The article basically states that Chamber leadership, city staff and other stakeholders were confident in the potential of the downtown area despite the fact it was struggling. The article dismissively describes a prevalence of vacant buildings in the downtown mall, lackluster retail sales that don’t keep pace with the rest of the community and low rents in downtown as distractions from the bigger vision.

The article goes on to discuss the need for hotels and entertainment facilities to attract people into downtown and support the convention center. One city leader talks about plans in the works and blue prints ready to break ground on a hotel and restaurant stating that “downtown Waco has the building blocks for a future, it’s just a matter of arranging them.”

In 1974 the community was selling seven new free public parking lots as a reason to come downtown. We were building for the moment, not a long term sustainable future.

Even in this less hopeful era in downtown Waco’s history, just a few years before one of our then city council members declared downtown Waco “brain dead,” even then we believed in the value of the Brazos River.

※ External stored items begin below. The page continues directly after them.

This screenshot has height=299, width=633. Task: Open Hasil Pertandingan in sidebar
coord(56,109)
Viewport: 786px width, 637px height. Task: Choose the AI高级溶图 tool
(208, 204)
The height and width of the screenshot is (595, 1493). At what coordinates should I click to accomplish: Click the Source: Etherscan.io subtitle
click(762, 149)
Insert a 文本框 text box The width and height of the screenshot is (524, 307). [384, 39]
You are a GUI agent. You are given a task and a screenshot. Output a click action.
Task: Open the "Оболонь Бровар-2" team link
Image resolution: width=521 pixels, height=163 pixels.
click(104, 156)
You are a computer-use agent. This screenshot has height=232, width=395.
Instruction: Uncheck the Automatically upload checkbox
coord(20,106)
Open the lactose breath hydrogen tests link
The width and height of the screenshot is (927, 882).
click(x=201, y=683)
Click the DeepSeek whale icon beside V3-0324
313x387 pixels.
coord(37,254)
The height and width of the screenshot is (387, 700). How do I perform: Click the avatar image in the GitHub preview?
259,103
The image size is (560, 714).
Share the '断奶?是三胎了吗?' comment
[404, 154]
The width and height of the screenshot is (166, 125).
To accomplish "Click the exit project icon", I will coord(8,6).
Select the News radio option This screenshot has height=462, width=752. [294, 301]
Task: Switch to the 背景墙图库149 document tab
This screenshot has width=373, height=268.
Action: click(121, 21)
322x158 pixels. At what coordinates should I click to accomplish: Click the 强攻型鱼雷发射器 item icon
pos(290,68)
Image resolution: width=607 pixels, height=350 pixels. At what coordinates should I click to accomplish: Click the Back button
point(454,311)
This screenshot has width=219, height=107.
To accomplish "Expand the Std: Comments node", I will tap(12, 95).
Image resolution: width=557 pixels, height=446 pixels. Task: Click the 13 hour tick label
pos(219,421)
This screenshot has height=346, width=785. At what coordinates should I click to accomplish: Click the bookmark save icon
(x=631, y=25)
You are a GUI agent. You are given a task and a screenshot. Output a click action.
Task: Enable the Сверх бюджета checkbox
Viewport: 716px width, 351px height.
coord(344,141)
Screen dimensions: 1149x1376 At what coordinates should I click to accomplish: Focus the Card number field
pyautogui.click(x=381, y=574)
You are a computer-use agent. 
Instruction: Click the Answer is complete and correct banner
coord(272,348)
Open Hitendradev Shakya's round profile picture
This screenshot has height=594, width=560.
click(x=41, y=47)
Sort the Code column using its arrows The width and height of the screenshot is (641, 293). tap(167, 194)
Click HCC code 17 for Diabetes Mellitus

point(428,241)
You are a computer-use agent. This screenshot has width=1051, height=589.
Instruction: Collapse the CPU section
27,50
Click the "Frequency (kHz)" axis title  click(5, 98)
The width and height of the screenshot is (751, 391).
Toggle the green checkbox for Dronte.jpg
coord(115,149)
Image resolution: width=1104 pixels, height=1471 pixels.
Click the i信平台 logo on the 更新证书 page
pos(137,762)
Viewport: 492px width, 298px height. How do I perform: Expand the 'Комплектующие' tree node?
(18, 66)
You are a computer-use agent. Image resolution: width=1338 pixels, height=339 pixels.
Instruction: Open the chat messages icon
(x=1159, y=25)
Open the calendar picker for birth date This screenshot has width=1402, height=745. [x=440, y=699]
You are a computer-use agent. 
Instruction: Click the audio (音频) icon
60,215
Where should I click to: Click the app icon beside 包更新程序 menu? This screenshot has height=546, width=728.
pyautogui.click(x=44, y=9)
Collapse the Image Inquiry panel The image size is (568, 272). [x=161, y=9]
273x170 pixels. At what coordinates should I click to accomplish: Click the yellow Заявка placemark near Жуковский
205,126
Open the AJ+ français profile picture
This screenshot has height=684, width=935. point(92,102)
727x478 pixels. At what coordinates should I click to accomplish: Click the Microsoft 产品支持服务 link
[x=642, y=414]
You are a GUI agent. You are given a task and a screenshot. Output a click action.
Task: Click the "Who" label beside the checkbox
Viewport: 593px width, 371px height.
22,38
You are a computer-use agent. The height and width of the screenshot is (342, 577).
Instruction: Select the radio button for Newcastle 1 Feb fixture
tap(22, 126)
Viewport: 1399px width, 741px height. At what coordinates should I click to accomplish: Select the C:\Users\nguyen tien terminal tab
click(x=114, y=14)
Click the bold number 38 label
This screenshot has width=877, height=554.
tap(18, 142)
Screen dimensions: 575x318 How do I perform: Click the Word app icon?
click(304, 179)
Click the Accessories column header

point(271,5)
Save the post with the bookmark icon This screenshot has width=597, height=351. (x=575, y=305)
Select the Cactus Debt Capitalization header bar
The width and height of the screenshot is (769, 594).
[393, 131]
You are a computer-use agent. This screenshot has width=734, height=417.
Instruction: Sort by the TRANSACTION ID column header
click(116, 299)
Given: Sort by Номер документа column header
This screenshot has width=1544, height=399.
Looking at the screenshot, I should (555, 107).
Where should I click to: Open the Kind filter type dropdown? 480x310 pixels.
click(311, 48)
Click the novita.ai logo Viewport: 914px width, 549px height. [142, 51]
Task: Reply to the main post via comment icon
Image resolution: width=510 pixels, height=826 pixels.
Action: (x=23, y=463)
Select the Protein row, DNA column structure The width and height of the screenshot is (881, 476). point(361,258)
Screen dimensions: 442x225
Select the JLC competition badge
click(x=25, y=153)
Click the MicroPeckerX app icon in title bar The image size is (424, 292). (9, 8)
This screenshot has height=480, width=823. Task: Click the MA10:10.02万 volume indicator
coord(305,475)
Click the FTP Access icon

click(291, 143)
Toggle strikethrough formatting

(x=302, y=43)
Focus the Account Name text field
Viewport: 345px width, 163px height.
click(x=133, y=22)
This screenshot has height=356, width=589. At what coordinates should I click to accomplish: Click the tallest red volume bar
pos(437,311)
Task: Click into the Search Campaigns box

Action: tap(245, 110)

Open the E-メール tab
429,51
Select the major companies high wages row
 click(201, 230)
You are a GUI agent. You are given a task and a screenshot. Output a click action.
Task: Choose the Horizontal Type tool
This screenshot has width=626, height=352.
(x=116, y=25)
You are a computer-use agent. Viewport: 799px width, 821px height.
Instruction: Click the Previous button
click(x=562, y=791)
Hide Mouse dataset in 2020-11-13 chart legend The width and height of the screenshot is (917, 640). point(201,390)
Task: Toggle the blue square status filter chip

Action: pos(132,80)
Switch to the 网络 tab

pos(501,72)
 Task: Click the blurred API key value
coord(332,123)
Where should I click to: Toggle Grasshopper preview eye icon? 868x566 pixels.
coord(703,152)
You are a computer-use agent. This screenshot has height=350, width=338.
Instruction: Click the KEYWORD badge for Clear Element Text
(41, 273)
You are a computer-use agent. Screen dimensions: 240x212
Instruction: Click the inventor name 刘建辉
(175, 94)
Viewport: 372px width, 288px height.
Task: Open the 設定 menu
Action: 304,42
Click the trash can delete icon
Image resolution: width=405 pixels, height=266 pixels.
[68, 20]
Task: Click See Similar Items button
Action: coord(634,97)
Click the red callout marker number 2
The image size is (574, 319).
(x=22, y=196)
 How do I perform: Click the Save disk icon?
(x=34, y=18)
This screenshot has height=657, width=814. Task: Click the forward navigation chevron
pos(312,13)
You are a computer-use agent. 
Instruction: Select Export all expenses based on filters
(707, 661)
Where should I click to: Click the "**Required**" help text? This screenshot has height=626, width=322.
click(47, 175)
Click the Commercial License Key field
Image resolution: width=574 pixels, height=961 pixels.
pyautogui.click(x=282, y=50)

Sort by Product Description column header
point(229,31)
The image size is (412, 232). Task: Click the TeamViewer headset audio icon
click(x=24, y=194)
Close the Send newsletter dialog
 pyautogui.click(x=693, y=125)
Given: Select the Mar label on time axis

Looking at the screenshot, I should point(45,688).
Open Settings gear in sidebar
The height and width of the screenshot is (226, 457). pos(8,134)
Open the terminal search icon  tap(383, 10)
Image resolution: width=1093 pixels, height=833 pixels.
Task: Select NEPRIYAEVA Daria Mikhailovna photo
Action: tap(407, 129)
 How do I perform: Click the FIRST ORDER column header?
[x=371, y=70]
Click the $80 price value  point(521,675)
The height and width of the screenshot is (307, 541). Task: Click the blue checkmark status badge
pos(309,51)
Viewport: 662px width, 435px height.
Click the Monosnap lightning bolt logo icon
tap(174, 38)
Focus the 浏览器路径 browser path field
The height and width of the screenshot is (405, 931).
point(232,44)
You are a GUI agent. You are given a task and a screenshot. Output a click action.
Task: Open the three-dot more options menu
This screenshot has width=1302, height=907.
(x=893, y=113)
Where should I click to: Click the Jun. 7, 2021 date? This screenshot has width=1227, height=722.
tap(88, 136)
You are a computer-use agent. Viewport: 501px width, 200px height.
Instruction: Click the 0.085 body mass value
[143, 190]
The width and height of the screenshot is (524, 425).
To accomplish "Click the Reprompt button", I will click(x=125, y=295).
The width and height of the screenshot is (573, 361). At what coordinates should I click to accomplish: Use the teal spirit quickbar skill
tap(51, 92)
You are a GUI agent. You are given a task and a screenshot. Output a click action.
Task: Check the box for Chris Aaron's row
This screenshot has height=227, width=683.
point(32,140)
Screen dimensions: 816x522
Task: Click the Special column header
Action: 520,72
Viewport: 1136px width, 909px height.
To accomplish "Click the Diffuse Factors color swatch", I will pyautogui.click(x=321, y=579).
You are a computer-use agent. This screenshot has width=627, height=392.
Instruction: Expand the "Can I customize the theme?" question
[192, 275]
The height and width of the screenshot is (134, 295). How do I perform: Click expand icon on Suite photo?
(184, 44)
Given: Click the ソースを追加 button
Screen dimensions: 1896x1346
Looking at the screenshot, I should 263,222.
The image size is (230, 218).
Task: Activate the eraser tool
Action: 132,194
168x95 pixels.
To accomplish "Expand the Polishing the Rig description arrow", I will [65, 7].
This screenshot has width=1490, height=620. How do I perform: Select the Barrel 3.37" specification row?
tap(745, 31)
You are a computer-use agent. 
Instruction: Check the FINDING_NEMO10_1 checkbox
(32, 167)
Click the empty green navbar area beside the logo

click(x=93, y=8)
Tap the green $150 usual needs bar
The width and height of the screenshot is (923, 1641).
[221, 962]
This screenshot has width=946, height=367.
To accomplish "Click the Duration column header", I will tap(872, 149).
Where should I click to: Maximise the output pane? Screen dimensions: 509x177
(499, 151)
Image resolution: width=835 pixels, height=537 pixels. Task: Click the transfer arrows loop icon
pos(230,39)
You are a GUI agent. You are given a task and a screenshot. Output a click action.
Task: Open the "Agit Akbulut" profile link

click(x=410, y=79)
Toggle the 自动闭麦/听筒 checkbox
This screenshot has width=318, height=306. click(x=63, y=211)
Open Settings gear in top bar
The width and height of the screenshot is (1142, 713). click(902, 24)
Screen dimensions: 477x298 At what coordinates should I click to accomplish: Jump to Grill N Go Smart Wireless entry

I’ve been reminded many times that it takes forever to build a city. Forty years ago leaders were working with the tools available to them to build this city; today we keep working. We’ve come a long way. The understanding of our potential was quite clear 40 years ago but it went unrealized. Today that understanding is no different; we all recognize the importance of a revitalized riverfront destination for the region.

What appeared to be lacking in 1974 was a community united behind a shared long term vision for our community. Today that vision is in place and you see the results. More than 2,500 people involved in 1000 Friends of Waco are playing a big part in developing the consensus that is building unprecedented momentum in Greater Downtown Waco.

This generational vision—not unlike that of the great cathedral builders—is what 1000 Friends of Waco is all about. It takes forever to build a city and we can’t do it without you.


The primary goal of 1000 Friends of Waco is to prepare residents to be advocates for a vibrant successful Greater Downtown Waco. Join us and be a part of the discussion daily on Facebook or Twitter @1000friendswaco.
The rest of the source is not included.